In operation, the bi-directional driver(s) are instructed to adjust the center point of the load leveler, which results in repositioning of the item suspended therefrom along the corresponding axis, and also creating the angle or tilt desired. This will cause the object to maintain the desired angle tilt positioning.

The neck mounting bracket (Neck Mounting Bracket) enables mounting of the actuator mechanism to another device to create a larger apparatus. See, e.g., FIGS. 8-10.

The actuator mechanism according to any embodiment described herein may be part of, and/or coupled to, a device that includes additional components. See, e.g., FIGS. 8-12. Such device may be of known type.

The actuator mechanism according to any approach described herein may be attached to and/or be adapted to be used with many different hoist systems or object movers such as for example, but not limited to, the following: engine hoists, forklifts, tractors, overhead track and beam stationary hoist systems. The actuator mechanism may also be designed as part of a newly designed object mover, lifting or hoist type of system.

Any type of control mechanism may be used to control the actuator mechanism. The control mechanism may be external to the actuator mechanism, or part of an integrated device having the actuator mechanism. The actuator mechanism in some embodiments described herein is controlled by a joystick type input device 1100 interfacing with a control mechanism (Controller, 1200) that enables control of the correct combination of linear actuators to provide the desired movement and angle adjustment of the item being hoisted. See, e.g., FIGS. 11 and 12. In other approaches, the control mechanism includes dual joysticks, one or more knobs, one or more dials, one or more linear levers, etc. that control a specific type of movement or combination of movements. In yet another embodiment, the control mechanism includes a graphical user interface (GUI) output on a display of a computer, mobile device, etc. that is in communication with the device.

There has accordingly been described a novel and innovative device utilizing, e.g., multiple linear actuators working in unison to move bars that adjust the angles of a suspended object being lifted by a hoist. The actuator mechanism may be controlled by any appropriate input device, such as a joystick type input device interfacing with a control mechanism that is configured to start and stop the correct combination of linear actuators and/or load levelers for providing the desired movement and angle adjustment of the item being hoisted. This device enables an operator to adjust the angle of the object being lifted while simultaneously raising or lowering the object. The operator is able to remain clear of the object during lift procedures. This mechanism allows for precise and smooth adjustments to be made to the position of the object being lifted. Embodiments of the mechanism disclosed herein may be added as an accessory to existing hoists. The combination of enabling smooth and precise adjustments provides a much-improved way to lift and manipulate an engine for example, into the engine bay of an automobile, without damage or operator injury.

Given request a
Multiply every click coordinate in the answers by 1.15, rounding to whole numbers with halves rounded up, across the part of the entries that opens with the line containing "Open the Documents" and closes with the last line of the entries. Reproduce each line of that part, with all other wording left unchanged.
The passage on the hoist actuator mechanism and the entries are unrelated material.

Input for this task
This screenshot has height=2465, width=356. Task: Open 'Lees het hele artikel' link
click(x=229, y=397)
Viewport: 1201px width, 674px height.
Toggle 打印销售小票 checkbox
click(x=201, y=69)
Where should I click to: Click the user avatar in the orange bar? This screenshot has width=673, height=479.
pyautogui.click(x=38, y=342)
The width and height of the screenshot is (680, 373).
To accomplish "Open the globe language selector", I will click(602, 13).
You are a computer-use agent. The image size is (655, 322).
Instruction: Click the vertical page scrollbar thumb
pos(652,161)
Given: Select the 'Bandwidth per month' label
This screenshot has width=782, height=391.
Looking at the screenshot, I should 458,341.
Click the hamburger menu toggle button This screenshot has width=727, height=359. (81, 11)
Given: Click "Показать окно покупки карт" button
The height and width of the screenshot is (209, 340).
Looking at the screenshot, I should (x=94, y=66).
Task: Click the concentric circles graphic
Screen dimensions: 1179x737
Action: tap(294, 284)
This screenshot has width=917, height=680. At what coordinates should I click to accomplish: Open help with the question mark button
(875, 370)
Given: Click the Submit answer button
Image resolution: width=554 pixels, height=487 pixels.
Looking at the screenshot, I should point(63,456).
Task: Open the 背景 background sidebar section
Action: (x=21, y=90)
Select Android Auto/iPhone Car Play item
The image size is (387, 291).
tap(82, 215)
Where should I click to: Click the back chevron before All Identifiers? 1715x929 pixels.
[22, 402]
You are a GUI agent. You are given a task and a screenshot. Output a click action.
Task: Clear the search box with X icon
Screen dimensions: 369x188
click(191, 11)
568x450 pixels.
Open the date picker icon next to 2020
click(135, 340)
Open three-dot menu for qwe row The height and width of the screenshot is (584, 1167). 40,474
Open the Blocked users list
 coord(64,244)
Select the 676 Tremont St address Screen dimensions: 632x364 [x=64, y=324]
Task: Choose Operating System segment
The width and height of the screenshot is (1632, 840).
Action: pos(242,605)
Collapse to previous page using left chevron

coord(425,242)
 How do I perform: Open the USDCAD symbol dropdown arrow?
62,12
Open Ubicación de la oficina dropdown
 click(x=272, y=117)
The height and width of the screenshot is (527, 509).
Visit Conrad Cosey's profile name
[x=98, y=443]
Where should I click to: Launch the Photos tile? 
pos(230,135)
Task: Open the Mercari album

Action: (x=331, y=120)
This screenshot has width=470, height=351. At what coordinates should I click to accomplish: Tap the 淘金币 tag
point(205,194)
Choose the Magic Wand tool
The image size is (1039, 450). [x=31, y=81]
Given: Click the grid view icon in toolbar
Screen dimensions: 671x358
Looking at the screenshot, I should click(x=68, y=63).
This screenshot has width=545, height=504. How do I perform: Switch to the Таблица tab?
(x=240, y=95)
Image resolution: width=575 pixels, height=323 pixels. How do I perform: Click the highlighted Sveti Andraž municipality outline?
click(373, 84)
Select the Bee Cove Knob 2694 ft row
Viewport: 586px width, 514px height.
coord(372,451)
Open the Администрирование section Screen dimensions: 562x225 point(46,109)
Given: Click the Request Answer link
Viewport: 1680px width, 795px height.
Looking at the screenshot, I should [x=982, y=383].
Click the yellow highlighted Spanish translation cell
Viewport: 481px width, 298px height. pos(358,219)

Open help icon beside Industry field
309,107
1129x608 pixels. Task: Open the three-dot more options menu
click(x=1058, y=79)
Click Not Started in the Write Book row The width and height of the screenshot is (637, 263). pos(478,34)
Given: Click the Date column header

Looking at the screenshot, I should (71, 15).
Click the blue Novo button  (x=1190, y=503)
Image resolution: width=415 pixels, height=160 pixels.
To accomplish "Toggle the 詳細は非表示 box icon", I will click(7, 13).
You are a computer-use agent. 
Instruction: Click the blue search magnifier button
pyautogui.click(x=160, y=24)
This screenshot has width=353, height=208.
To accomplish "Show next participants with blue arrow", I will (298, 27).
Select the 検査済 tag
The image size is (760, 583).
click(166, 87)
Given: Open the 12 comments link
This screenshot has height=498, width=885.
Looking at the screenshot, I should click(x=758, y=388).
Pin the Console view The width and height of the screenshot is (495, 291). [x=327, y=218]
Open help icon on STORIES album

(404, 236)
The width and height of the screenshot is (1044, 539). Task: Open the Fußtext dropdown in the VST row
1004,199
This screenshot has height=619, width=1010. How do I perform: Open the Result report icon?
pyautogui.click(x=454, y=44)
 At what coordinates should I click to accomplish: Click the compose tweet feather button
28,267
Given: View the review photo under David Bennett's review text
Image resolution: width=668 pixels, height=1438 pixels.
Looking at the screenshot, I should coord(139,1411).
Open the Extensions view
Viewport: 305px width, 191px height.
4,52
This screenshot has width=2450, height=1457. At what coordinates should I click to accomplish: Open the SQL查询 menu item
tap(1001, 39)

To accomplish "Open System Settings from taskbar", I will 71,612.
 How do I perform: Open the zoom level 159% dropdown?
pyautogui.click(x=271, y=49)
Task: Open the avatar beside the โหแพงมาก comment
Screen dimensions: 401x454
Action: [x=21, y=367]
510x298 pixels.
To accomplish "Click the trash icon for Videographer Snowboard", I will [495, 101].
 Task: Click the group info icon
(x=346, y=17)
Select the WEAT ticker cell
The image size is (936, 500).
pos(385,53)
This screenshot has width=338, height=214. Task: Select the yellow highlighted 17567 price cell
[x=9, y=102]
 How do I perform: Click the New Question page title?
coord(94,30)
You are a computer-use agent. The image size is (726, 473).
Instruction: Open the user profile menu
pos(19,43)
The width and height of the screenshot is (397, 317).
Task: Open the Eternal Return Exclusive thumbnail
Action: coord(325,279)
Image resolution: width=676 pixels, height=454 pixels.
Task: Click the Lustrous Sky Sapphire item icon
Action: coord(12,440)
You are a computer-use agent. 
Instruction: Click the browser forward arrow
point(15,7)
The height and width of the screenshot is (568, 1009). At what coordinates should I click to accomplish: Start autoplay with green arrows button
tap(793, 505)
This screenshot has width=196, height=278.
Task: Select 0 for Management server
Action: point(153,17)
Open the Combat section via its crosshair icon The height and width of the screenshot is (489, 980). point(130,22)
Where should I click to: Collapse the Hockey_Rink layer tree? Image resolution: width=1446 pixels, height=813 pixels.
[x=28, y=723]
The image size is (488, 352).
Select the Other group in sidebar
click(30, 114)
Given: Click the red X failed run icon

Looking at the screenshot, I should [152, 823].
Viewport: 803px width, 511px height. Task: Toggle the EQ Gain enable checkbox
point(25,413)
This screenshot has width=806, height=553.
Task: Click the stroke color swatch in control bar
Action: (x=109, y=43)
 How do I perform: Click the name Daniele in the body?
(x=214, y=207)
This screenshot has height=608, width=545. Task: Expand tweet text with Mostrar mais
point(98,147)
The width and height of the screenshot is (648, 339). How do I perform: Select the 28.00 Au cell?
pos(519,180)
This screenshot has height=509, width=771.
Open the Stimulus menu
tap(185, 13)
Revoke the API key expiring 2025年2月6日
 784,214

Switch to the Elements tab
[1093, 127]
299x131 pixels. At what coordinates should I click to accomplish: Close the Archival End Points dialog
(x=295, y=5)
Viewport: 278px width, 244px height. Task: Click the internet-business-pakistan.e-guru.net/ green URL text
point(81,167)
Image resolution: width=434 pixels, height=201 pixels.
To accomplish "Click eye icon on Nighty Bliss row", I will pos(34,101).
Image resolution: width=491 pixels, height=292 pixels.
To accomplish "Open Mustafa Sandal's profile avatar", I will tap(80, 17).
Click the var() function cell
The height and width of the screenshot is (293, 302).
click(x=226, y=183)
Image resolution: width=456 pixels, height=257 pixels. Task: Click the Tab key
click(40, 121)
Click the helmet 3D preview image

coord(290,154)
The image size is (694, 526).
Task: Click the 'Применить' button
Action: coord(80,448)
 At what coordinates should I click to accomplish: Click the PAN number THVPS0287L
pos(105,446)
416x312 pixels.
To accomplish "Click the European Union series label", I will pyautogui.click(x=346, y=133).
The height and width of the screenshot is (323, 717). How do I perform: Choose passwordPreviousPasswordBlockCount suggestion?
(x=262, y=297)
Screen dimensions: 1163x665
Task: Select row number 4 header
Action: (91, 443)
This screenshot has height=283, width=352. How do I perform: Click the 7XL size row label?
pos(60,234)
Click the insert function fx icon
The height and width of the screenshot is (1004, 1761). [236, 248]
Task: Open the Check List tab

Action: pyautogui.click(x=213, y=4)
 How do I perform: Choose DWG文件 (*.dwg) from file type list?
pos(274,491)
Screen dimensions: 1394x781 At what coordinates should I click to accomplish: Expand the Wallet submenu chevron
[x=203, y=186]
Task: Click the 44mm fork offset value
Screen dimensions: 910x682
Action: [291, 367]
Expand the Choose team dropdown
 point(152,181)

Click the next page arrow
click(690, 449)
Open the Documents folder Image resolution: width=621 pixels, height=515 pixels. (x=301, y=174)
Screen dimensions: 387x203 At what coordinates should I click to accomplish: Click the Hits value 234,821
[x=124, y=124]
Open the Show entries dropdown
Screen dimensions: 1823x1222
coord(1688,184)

Given request b
Continue the passage on the hoist actuator mechanism from the point where it stops.

Written reply a
Open the Documents folder Image resolution: width=621 pixels, height=515 pixels. (x=346, y=200)
Screen dimensions: 387x203 At what coordinates should I click to accomplish: Click the Hits value 234,821
[x=143, y=143]
Open the Show entries dropdown
Screen dimensions: 1823x1222
coord(1941,212)

Written reply b
In use, the actuator mechanism may be used in a similar manner as existing hoists, albeit now with the many benefits described herein. In one embodiment, with the actuator mechanism installed on an existing hoist, forklift or as part of a new hoist system the following steps may be performed. The following procedure is presented by way of example only.

• • 1) Attach lifting hooks to anchor bolts in engine block lifting points
  • 2) Position actuator mechanism over motor
  • 3) Connect the four chains to each lifting hook to couple motor to chains hanging from crossbars
  • 4) Raise the forklift or hoist system being used with the actuator mechanism to create approximately even tension in all chains and a level starting lift position
  • 5) Disconnect motor from vehicle in preparation to lift and remove motor
  • 6) Lift motor, adjust tilt angle of motor while lifting and/or during a pause in the lifting action according to input from the joystick input control
  • 7) During lift, continue to simultaneously adjust tilt angle of motor ensuring no unintended contact is made between motor and vehicle, using the joystick input control
  • 8) Once motor is removed, the angle and tilt may be brought back to level using the joystick input control
  • 9) The hoist can now be moved to another location to lower the motor onto a table and or other rack and chains may be removed to access and work on motor.

This process can be reversed to return the motor to the vehicle or install a new motor. Likewise, a similar process can be performed if the apparatus has one or more load levelers.

While various embodiments have been described above, it should be understood that they have been presented by way of example only, and not limitation. Thus, the breadth and scope of an embodiment of the present invention should not be limited by any of the above-described exemplary embodiments, but should be defined only in accordance with the following claims and their equivalents.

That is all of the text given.